Page text Block Start

Sunday, November 28, 2010

OH MY GOODNESS GRACIOUS! (an update)

I have returned, my fellow man! I come bearing news and a story that will blow your mind! It's so unbelievable that you may not be able to grasp it! It may just be too much for you to take in all at once!

Those of you with weak stomachs, I must ask you to turn away.

I have been gone for three weeks. For that, I must apologize. However, you may appreciate why I've been gone. And you damn well better appreciate it or I will beat you into appreciation! Beat it. Got it?
Picture Unrelated

Okay, so three weeks ago I went on a date. It ended terribly. Not so terribly that it would be interesting to write about, but terribly enough that I had to kill her so she couldn't spread lies about me. And I swear. They were all lies. Every. Single. One of them.

Page text Block End

* _Explore the material_
1. Please summarize the blog post in two sentences.
2. Quote the blog post from "I have returned, my" up to and including "One of them.".
The records that follow the blog post can be left aside.

Dataset content Block Start

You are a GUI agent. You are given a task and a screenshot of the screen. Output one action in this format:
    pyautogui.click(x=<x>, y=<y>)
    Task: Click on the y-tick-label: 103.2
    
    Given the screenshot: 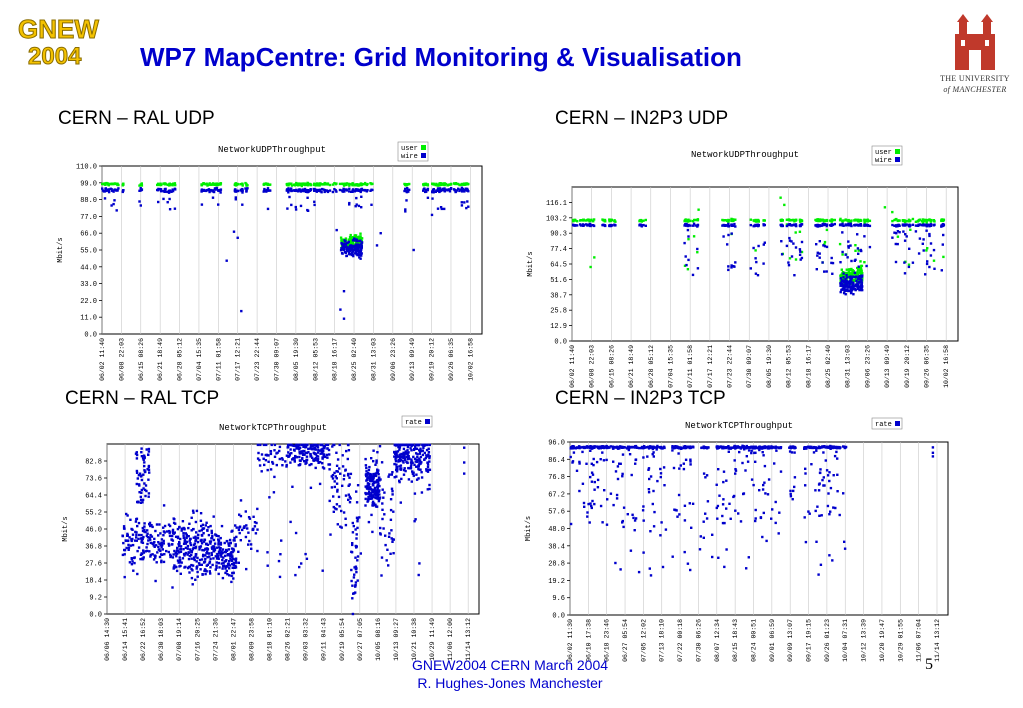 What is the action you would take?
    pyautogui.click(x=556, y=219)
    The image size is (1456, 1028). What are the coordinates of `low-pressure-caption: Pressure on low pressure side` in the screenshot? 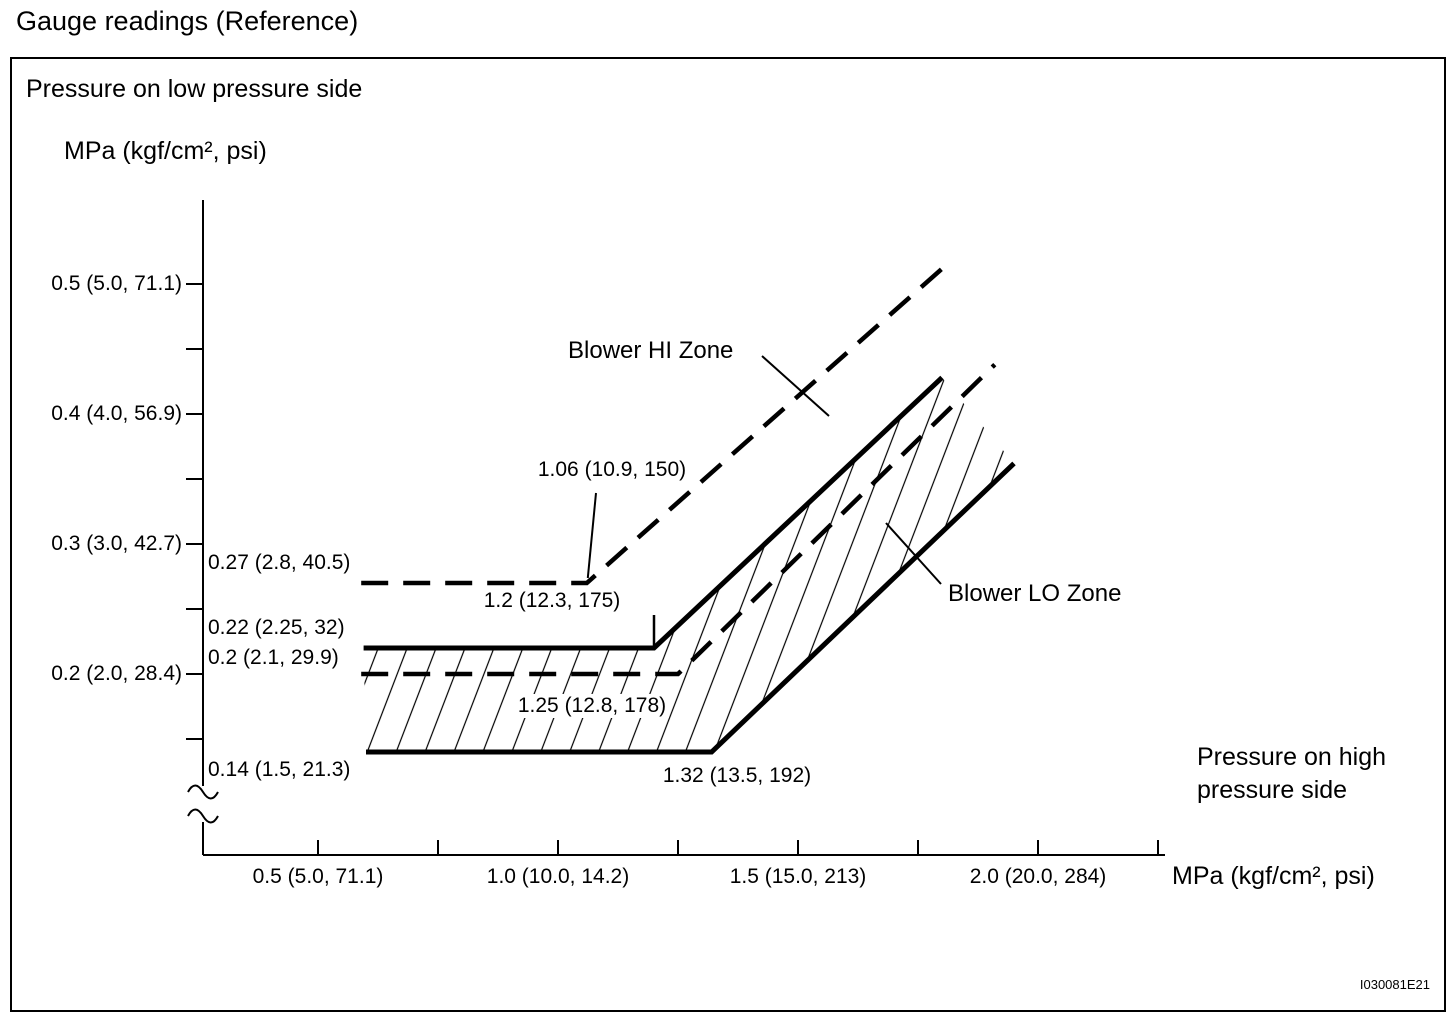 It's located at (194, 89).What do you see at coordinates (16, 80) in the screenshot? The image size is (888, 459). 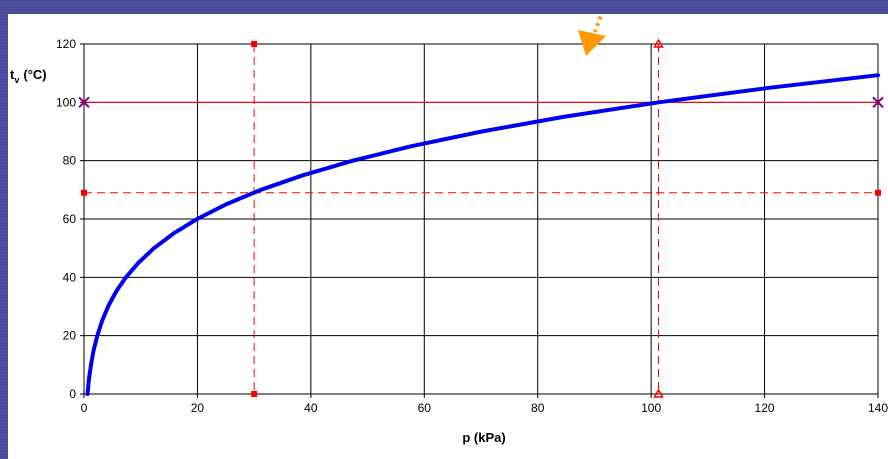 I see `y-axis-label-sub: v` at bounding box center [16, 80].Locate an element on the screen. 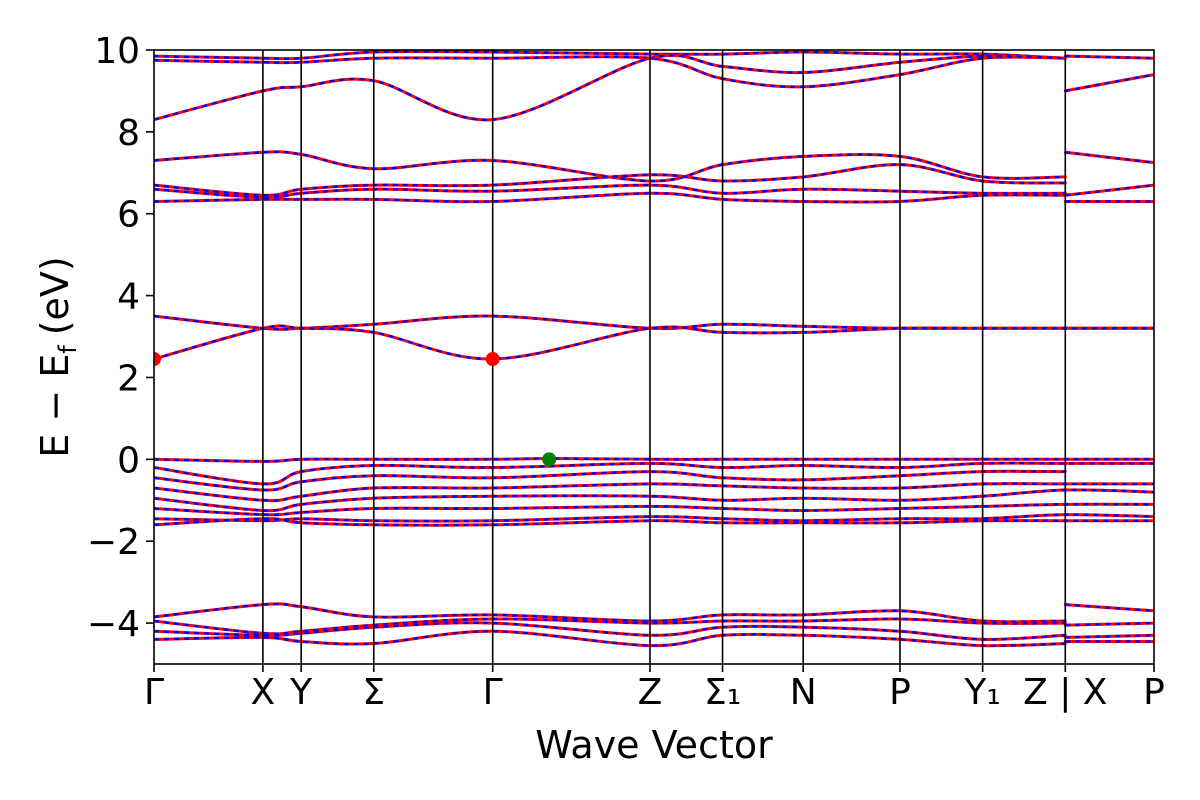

Dataset content Block End

* _Answers to this exercise_
1. The author returns after three weeks away, apologizes for the absence, and promises news and an unbelievable story, telling readers with weak stomachs to turn away. The story begins with a date three weeks ago that ended terribly, after which the author claims to have killed her so she couldn't spread lies, insisting they were all lies.

2.
I have returned, my fellow man! I come bearing news and a story that will blow your mind! It's so unbelievable that you may not be able to grasp it! It may just be too much for you to take in all at once!

Those of you with weak stomachs, I must ask you to turn away.

I have been gone for three weeks. For that, I must apologize. However, you may appreciate why I've been gone. And you damn well better appreciate it or I will beat you into appreciation! Beat it. Got it?
Picture Unrelated

Okay, so three weeks ago I went on a date. It ended terribly. Not so terribly that it would be interesting to write about, but terribly enough that I had to kill her so she couldn't spread lies about me. And I swear. They were all lies. Every. Single. One of them.